Part of Advances in Neural Information Processing Systems 33 (NeurIPS 2020)
Soumya Ghosh, Will Stephenson, Tin D. Nguyen, Sameer Deshpande, Tamara Broderick
Many modern data analyses benefit from explicitly modeling dependence structure in data -- such as measurements across time or space, ordered words in a sentence, or genes in a genome. A gold standard evaluation technique is structured cross-validation (CV), which leaves out some data subset (such as data within a time interval or data in a geographic region) in each fold. But CV here can be prohibitively slow due to the need to re-run already-expensive learning algorithms many times.

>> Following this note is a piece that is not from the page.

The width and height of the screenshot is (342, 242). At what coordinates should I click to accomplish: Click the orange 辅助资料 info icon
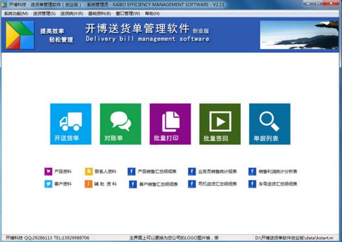coord(89,184)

Previous work has shown approximate cross-validation (ACV) methods provide a fast and provably accurate alternative in the setting of empirical risk minimization. But this existing ACV work is restricted to simpler models by the assumptions that (i) data across CV folds are independent and (ii) an exact initial model fit is available. In structured data analyses, both these assumptions are often untrue. In the present work, we address (i) by extending ACV to CV schemes with dependence structure between the folds. To address (ii), we verify -- both theoretically and empirically -- that ACV quality deteriorates smoothly with noise in the initial fit. We demonstrate the accuracy and computational benefits of our proposed methods on a diverse set of real-world applications.